3. D'une part, il résulte de l'instruction qu'après une première information envoyée à tous les organismes de formation par un courriel du 5 avril 2022 rappelant les critères à remplir pour les actions de formation à la création et reprise d'entreprise en laissant aux organismes un délai de cinq jours pour s'y conformer, la Caisse des dépôts et consignations a notifié à la société requérante l'ouverture d'une procédure contradictoire par courrier du 5 mai 2022 prévoyant un délai de trois semaines permettant à l'organisme de formuler ses observations écrites et faire connaitre à la Caisse des dépôts et consignations les diligences prises pour remédier sans délai aux non-conformités relevées.

4. D'autre part, la décision en litige est fondée sur la circonstance que la société n'a pas justifié que les formations dispensées remplissaient les critères relatifs à la viabilité économique du projet du stagiaire et à sa capacité à l'accompagner dans son projet, à la réalité du suivi pédagogique mis en œuvre et au contenu de la formation, qui doit garantir l'apprentissage de compétences entrepreneuriales, à l'exception des gestes métiers. Or la société n'a produit aucune pièce antérieurement à la décision contestée pour justifier qu'elle respectait bien les critères précités.

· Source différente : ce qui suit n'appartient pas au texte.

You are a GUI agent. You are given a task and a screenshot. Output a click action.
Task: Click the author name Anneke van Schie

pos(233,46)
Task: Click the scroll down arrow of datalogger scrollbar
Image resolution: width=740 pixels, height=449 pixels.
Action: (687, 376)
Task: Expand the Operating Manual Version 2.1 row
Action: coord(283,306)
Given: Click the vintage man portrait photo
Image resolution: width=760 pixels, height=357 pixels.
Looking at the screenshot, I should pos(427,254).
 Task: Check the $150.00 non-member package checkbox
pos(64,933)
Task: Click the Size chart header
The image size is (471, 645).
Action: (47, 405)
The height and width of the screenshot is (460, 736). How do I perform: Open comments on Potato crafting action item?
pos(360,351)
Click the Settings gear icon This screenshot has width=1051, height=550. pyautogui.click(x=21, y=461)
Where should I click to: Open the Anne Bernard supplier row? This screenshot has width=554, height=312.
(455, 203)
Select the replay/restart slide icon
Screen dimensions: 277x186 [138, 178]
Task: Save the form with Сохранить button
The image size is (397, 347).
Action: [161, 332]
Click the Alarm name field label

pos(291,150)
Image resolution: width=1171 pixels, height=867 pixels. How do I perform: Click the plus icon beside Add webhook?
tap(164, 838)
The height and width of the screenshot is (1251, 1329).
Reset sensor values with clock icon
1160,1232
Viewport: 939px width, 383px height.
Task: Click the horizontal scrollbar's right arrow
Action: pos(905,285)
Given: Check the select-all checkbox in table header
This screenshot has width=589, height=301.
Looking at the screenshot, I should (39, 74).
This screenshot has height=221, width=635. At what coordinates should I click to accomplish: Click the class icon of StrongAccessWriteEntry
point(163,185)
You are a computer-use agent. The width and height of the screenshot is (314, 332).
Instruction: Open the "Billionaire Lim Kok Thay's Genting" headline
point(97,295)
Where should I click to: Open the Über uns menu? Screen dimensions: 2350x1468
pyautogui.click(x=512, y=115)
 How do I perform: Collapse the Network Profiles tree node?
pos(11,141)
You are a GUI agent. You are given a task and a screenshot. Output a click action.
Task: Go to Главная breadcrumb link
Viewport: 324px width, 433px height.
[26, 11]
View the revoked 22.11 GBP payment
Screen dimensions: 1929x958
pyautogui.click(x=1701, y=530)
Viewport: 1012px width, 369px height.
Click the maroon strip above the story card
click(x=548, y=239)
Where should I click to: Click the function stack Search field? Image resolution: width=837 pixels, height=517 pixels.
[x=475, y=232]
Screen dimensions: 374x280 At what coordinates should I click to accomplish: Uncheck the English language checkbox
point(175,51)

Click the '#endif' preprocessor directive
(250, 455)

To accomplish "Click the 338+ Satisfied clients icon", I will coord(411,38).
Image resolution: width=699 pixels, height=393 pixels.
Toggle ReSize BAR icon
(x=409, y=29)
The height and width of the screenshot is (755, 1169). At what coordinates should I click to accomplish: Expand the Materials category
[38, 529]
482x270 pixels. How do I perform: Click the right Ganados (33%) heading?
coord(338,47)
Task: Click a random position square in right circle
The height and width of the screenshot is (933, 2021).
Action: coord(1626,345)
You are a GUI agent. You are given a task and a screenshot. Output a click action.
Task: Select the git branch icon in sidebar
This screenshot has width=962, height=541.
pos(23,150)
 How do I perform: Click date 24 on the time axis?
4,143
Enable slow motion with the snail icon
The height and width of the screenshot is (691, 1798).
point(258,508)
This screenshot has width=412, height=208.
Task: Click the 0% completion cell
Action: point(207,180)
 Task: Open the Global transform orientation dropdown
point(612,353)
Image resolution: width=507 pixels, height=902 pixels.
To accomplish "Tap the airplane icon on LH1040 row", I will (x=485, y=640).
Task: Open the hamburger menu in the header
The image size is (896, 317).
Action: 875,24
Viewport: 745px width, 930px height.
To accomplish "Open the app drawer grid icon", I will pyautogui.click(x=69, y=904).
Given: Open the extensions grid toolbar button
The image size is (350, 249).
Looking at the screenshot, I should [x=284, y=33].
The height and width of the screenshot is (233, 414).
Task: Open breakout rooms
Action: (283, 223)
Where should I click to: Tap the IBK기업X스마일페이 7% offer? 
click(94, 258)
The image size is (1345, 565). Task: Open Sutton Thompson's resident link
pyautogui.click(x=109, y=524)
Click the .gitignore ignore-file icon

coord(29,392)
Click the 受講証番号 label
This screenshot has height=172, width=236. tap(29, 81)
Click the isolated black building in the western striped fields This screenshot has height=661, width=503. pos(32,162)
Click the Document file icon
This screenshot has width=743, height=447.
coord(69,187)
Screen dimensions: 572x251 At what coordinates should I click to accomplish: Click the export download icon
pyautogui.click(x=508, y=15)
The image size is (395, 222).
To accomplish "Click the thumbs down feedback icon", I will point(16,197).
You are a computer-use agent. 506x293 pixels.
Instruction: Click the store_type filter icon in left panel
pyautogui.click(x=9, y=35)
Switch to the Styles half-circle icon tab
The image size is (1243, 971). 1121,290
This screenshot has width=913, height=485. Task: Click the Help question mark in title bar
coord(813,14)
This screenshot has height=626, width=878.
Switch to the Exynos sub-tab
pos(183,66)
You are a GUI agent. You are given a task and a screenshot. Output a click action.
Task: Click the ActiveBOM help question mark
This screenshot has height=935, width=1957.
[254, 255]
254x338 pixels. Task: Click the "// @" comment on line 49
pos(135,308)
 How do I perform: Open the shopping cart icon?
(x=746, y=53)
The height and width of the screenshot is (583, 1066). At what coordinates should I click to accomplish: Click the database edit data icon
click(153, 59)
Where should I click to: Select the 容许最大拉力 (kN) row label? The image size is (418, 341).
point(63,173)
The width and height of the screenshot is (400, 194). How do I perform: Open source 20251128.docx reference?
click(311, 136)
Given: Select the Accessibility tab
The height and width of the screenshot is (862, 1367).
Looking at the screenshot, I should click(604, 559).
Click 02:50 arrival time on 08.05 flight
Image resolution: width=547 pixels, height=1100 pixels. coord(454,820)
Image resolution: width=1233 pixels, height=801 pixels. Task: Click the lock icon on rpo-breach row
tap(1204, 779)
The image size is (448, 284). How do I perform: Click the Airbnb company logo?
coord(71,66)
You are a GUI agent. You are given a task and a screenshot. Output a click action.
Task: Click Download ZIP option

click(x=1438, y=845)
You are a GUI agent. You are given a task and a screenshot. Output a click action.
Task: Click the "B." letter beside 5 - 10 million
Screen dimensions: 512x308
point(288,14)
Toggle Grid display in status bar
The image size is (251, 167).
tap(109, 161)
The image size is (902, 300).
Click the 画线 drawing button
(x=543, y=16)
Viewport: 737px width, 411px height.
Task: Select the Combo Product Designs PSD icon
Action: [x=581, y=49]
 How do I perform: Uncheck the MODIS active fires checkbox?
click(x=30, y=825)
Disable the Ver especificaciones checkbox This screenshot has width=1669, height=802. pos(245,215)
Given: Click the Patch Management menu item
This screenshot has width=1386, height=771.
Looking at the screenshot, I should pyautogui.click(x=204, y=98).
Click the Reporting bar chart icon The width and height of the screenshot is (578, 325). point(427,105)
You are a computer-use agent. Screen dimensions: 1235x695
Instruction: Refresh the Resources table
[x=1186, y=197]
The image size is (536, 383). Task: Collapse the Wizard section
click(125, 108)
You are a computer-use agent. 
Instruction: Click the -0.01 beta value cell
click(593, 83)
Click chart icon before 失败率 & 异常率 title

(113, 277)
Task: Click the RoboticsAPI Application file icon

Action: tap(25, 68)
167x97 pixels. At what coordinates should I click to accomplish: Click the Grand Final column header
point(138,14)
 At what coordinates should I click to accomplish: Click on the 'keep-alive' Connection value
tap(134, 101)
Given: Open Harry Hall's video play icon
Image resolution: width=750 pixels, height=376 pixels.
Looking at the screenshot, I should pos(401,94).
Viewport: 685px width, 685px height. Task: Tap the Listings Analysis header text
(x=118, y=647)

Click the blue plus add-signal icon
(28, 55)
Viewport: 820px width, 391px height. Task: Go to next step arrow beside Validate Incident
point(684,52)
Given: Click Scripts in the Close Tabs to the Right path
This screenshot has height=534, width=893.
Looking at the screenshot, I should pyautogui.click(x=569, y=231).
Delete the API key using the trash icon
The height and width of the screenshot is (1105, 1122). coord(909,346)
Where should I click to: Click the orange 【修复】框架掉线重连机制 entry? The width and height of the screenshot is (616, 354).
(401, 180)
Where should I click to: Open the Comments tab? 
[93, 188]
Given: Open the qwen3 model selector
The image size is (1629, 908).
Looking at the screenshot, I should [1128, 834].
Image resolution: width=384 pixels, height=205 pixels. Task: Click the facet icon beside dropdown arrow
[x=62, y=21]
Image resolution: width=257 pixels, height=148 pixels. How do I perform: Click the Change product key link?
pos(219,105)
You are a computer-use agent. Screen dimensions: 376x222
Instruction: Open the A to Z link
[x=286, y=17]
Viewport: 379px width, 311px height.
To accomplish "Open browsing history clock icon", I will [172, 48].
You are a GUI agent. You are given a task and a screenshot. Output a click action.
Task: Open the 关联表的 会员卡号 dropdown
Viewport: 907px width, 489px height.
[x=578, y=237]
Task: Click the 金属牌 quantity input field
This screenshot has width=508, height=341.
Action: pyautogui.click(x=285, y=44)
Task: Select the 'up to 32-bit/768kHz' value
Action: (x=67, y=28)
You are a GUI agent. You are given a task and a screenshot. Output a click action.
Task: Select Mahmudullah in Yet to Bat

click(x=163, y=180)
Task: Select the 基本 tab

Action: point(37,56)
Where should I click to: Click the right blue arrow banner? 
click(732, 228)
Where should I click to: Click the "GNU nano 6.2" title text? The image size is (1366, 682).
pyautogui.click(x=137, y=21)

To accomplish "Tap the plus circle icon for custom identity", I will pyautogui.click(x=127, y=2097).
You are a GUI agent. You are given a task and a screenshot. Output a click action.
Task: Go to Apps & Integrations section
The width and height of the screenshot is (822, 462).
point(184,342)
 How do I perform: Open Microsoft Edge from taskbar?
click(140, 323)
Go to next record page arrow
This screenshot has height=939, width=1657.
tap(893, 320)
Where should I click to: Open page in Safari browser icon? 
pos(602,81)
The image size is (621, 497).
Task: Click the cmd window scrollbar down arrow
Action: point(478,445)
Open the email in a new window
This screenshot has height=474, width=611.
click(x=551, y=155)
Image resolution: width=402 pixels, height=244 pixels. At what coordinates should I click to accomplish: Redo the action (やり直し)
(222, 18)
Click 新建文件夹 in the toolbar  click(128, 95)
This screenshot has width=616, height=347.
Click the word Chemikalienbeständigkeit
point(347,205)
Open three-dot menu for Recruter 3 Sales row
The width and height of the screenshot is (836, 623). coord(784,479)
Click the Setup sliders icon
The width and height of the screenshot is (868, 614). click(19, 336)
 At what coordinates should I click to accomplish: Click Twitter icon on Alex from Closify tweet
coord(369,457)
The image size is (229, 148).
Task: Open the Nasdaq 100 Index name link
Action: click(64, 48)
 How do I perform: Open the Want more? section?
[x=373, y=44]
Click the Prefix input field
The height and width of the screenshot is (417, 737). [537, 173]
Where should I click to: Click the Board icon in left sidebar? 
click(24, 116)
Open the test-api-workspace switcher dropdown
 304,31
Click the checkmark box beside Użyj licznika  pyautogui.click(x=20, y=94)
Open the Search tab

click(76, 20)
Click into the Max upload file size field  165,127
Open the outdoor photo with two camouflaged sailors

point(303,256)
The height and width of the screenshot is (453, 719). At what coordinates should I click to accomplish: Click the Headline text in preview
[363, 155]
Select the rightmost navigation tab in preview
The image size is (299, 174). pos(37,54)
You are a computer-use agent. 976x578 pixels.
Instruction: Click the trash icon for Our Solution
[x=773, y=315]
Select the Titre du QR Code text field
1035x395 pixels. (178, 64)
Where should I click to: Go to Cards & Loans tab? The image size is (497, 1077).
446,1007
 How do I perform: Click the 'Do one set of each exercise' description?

5. Il résulte de tout ce qui précède qu'aucun des moyens soulevés par la société requérante n'est propre à créer un doute sérieux quant à la légalité de la décision attaquée. Par suite, sans qu'il soit nécessaire d'examiner si la condition d'urgence au sens des dispositions de l'article L. 521-1 du code de justice administrative est remplie, il y a lieu de rejeter les conclusions de la société aux fins de suspension de l'exécution de la décision attaquée ainsi que, par voie de conséquence, ses conclusions présentées au titre de l'article L. 761-1 du code de justice administrative.

6. Il n'y pas lieu dans les circonstances de l'espèce, de mettre à la charge de la société requérante le versement à la Caisse des dépôt et consignations d'une somme au titre de l'article L. 761-1 du code de justice administrative.

O R D O N N E

Article 1er : La requête de la société Ecole formations est rejetée.

Article 2 : Les conclusions de la Caisse des dépôts et consignations tendant à l'application des dispositions de l'article L. 761-1 du code de justice administrative sont rejetées.

Article 3 : La présente ordonnance sera notifiée à la société Ecole formations et la Caisse des dépôts et consignations.

Le juge des référés,

Signé : D. A

La République mande et ordonne au ministre du travail, du plein emploi et de l'insertion en ce qui le concerne ou à tous commissaires de justice à ce requis en ce qui concerne les voies de droit commun contre les parties privées, de pourvoir à l'exécution de la présente décision.